No matter how you word it, it unnerves me that I still have no clue what to respond. I often find myself frustrated that I don’t have a concrete answer to this question.
However, I do know pieces of what I want: To be happy; filled with over whelming joy and gratitude for the life I live. To live in the present, with no worries about the past or future. Financial stability. A garden. To create; to see ideas become realities. To feel a sense of accomplishment every day. To always continue to learn. To explore and enjoy the thrill and beauty of this life we are so blessed to be living; every struggle, every achievement. To be a mother; to bring life into this world and share the journey and adventure as a mentor and a partner as my parents have done for me.
When it comes to my career, I have no idea… I want to help people find solutions. I want to team up to help make dreams and visions come true. I want to inspire courage, passion and confidence in others. I want to support small businesses so that they can become profitable and create opportunities for new possibilities and growth. But where does that lead me?
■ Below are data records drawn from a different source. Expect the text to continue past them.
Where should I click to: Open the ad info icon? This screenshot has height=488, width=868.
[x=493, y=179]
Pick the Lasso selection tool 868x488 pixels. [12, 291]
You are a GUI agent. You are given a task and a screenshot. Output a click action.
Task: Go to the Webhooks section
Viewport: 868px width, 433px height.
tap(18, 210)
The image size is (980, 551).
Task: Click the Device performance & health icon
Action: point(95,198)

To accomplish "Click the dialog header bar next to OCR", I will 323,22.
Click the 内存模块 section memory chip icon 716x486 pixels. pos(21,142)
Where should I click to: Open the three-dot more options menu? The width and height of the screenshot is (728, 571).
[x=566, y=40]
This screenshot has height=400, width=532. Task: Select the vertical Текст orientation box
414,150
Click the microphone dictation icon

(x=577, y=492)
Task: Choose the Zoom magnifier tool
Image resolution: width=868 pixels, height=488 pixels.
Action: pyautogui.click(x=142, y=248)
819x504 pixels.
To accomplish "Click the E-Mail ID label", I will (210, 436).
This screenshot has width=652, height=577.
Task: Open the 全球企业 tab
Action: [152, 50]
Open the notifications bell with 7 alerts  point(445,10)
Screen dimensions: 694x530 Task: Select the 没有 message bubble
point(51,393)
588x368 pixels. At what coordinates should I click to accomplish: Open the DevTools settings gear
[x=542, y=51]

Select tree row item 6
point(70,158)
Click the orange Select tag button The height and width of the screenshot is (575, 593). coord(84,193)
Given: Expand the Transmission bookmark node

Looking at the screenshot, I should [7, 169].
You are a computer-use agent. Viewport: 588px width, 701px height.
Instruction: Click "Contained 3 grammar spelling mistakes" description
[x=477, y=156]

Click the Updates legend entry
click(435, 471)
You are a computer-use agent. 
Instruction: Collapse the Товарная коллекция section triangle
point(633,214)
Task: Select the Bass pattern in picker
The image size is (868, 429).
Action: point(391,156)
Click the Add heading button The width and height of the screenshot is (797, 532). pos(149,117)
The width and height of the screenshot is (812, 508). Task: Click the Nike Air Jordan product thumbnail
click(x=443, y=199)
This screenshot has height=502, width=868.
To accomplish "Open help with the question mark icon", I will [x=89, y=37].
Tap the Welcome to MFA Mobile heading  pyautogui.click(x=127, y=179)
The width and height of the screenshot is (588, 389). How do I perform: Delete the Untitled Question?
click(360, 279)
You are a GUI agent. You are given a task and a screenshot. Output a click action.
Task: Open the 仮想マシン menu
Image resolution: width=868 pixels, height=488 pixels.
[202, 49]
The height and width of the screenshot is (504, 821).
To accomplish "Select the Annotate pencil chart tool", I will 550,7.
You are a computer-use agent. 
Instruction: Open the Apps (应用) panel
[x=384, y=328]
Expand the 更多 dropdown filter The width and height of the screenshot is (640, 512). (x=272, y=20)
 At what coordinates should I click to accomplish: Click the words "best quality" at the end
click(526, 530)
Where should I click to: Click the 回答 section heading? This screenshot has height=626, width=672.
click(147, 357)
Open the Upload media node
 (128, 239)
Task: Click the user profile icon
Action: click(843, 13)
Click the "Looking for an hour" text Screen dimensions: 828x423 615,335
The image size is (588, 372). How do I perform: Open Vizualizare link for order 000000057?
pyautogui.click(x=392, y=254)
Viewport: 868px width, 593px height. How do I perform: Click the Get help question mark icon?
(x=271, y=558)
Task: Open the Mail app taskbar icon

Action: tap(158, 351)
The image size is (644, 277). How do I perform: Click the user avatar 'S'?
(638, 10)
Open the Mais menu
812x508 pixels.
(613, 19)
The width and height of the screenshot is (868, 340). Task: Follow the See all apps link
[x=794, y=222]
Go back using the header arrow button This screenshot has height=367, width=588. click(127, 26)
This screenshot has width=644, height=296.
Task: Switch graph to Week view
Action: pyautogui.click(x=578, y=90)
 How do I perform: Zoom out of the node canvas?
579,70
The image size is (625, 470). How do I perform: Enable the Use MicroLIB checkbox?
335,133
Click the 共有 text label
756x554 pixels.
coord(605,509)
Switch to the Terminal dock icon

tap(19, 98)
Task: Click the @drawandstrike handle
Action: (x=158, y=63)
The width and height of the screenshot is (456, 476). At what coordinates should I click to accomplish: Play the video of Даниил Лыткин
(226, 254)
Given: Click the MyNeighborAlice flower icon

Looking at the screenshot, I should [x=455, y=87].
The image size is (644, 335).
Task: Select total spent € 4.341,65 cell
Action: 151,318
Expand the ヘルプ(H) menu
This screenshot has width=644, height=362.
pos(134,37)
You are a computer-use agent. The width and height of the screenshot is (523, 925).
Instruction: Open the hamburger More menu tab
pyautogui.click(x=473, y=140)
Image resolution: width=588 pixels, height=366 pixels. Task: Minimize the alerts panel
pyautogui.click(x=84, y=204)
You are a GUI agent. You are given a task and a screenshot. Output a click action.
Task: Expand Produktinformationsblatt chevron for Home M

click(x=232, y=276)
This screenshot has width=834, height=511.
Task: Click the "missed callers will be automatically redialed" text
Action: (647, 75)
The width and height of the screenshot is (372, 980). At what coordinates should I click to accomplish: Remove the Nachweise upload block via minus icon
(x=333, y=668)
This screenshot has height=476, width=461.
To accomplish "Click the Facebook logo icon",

Recently I watched a great TEDx talk by Sean Aiken called “What Makes You Come Alive.” It was about his journey trying to find the right ‘job’ for him. He tried 52 jobs in one year, one job per week. Time and time again found people who were really passionate about what they did, even when he could not share that passion for it. One quote from Howard Thurman really stuck with me:
Maybe I don’t need to have a clear and definite goal, a labeled job title that I am aiming for. Maybe I need to trust and enjoy every step of life for what it is; an adventure. I need to continue to find and explore the things that make me come alive, and not worry about the ‘end goal’, not worry if my destination isn’t a clearly mapped point on a chart, or even a readily blazed trail. Maybe it is time to trust – trust that all things that I am doing now are exactly the things I need to be doing.